If you’ve been to any of my technical talks over the past year or so then you’ll know I’m a huge advocate for running AI models as api services within docker containers and using services like cloud formation to give scalability. One of the issues with this is that when you get problems in production they can be difficult to trace. Methodical diagnostics of code rather than data is a skill that is not that common in the AI community and something that comes with experience. Here’s a breakdown of one of these types of problems, the diagnostics to find the cause and the eventual fix, all of which you’re going to need to know if you want to use these types of services.
Background
We develop models locally and then have an automated script that packages them into docker containers.

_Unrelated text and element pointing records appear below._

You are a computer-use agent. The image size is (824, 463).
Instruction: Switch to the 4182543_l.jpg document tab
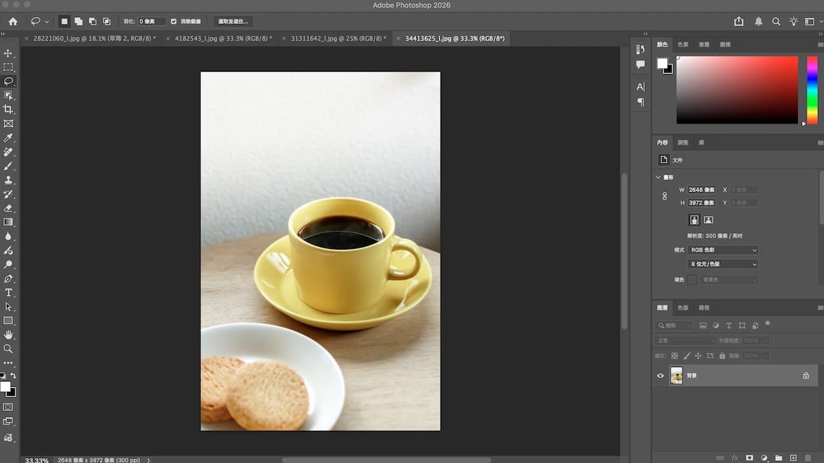pos(223,38)
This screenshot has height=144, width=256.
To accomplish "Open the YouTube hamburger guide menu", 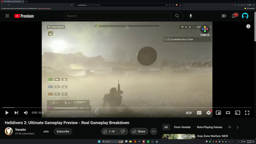I will [x=7, y=16].
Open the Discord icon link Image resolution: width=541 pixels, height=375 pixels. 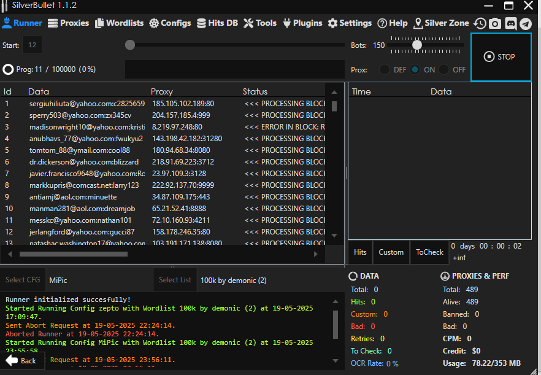tap(510, 23)
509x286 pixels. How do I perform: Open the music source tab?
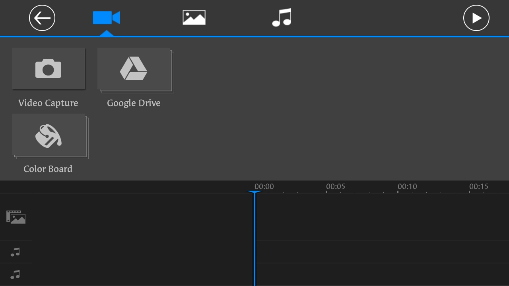click(x=282, y=17)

This script ensures that all our models have common code and we can update in one place and run automated tests every time we update a model or change a library1. As such very little is different code wise between our different model containers. We have a staging area where we have a single instance of each model and a production area with multiple copies for resiliency. This is all done with cloud formation on AWS. None of the containers on AWS are directly accessible – we have to be pretty confident when we release a container that it’s working, although logging and reporting to Sentry help us catch any odd behaviour, which is usually pretty benign. Usually, we are. This week we had an outlier, which was a pretty fun thing2 to investigate.
The issue
After pushing a lot more data through our models, we found some edge cases that needed fixing that were returning errors to sentry. Not a big issue and perfectly normal when increasing the amount of data by several orders of magnitude. These were all pretty easy fixes. Then we noticed that one of the models was constantly not responding when it was called. Errors were:
- name or service not known
- no route to host
- connection timed out
These were all going to sentry, which was showing a lot of this occurring3. My first thought was that we’d missed this from our cloud formation template yaml, but it was trivial to see that this was not the case and inspection of the set up within AWS control panel showed that the container was up and running. However, as I watched I could see that the container was crashing about every 20 – 40 minutes and rebooting itself (thanks to cloud formation).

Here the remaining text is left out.